◆ **Stored records**
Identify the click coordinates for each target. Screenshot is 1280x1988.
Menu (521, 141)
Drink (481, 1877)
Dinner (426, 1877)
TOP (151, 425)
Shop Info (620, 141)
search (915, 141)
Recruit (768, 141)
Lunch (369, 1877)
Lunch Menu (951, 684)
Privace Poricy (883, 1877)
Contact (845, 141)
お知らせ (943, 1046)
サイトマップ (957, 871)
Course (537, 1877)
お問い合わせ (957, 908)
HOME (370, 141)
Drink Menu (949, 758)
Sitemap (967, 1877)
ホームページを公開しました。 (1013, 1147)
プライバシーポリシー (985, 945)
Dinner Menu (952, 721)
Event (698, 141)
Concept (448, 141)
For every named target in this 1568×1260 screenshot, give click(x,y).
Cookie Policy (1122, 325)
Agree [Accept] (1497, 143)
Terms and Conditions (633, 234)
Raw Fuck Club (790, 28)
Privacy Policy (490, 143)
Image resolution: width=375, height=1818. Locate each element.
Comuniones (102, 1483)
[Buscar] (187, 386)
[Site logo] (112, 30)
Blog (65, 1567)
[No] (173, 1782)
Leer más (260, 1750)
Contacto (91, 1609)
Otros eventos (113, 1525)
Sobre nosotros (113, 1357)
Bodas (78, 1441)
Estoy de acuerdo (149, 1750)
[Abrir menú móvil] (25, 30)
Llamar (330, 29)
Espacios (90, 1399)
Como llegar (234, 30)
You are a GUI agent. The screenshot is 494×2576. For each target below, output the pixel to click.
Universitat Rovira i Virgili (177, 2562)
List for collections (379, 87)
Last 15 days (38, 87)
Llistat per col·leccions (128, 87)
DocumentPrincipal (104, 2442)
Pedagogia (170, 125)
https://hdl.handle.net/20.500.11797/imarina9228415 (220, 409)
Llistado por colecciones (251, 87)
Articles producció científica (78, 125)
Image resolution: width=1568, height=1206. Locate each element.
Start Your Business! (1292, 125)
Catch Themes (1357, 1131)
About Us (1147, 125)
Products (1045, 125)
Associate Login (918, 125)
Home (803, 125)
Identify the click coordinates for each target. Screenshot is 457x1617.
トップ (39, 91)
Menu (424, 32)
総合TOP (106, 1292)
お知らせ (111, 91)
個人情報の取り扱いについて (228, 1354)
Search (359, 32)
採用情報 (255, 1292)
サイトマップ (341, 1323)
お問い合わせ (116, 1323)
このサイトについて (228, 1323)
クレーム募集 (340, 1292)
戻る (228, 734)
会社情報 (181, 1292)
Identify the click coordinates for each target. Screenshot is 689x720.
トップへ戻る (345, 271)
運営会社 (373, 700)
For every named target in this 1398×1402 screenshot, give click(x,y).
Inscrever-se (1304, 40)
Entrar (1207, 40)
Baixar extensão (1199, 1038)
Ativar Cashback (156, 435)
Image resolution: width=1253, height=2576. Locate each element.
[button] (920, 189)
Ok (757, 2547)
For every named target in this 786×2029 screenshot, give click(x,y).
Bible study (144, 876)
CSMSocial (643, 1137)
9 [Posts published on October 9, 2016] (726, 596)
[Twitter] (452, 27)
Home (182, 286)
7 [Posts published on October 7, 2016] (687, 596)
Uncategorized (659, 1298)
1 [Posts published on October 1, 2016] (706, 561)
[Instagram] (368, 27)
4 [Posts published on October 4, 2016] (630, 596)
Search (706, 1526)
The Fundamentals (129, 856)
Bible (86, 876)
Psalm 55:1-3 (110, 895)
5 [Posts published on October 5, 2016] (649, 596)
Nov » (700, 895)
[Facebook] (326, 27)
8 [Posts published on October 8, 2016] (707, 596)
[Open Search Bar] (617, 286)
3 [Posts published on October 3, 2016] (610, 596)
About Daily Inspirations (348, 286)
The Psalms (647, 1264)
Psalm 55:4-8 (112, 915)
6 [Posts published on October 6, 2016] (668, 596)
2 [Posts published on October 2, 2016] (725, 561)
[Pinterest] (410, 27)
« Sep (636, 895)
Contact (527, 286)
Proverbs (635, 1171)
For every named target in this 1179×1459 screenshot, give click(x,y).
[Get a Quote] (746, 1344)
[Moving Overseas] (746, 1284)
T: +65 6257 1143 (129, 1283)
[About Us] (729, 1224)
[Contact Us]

◆ **Your objective**
Repeat the lines word for word, starting with the line that contains "For every named target in this 1179×1459" and going on through the end of the material.

◆ **Written answer**
For every named target in this 1179×1459 screenshot, give click(x,y).
[Get a Quote] (746, 1344)
[Moving Overseas] (746, 1284)
T: +65 6257 1143 (129, 1283)
[About Us] (729, 1224)
[Contact Us]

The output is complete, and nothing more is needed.